I’m not sure I’d go as far as the esteemed Mr. Beard, but of all the artemisias, tarragon (
Artemisia dracunculus
var.
sativa
) is without a doubt the tastiest. In fact, its distinctive taste—a complex amalgam of anise, licorice, mint, grass, and pepper, with a resinous tang—is the reason that tarragon is still around, since it is one of a very few culinary herbs that never made a medicinal name for themselves. Tarragon is congenial with vegetables, salads, fish and chicken, and especially happy in vinegar. In your northern garden, you’ll want to start with plants, for the true tarragon rarely flowers and hence does not set seeds. At the nursery, give them the pinch test, and only buy plants that have the distinctive tarragon taste. Avoid Russian tarragon (
Artemisia dracunculoides
) ; it doesn’t have much taste. Tarragon sulks in Southern gardens, so if you live where the summers are very warm, try Mexican Mint Marigold (
Tagetes lucida
), which has a bonus of pretty yellow flowers.

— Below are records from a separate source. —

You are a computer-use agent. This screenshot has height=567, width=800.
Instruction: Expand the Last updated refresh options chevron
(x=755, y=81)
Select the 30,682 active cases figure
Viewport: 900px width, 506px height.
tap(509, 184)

If you’re experimenting with tarragon, try this easy recipe.

GRILLED TARRAGON CHICKEN

1 tablespoon chopped fresh or ½ tablespoon dried
tarragon
2 teaspoons Dijon mustard
2-3 minced garlic cloves
1 tablespoon honey
2 tablespoons lemon juice
salt and pepper
2 tablespoon olive oil
4 boneless, skinless chicken breasts

 

In a small bowl, place all ingredients except chicken. Whisk together. Pound chicken to about ¾-inch thickness. Arrange in a shallow pan and pour marinade over it, coating both sides. Refrigerate for 2-3 hours. Grill chicken until cooked through, turning to brown all sides. Serve immediately. Serves 4.

 

Tomatoes and oregano make it Italian; wine and tarragon make it French. Sour cream makes it Russian; lemon and cinnamon make it Greek. Soy sauce makes it Chinese; garlic makes it good.
—ALICE MAY BROCK

JULY 20

Where there are herbs even the smallest of gardens has a human past and is a human thing.
—HENRY BESTON

A Wheelbarrow Herb Garden

My favorite small herb garden is planted in a wheelbarrow, instantly gratifying to create and easy to maintain. I made mine from an old wheelbarrow that had outlived its usefulness and has several rusted-out spots in the bottom, perfect for drainage! I covered the bottom with old window-screening, to prevent the soil from washing out, and half-filled the barrow with a light, fast-draining potting medium.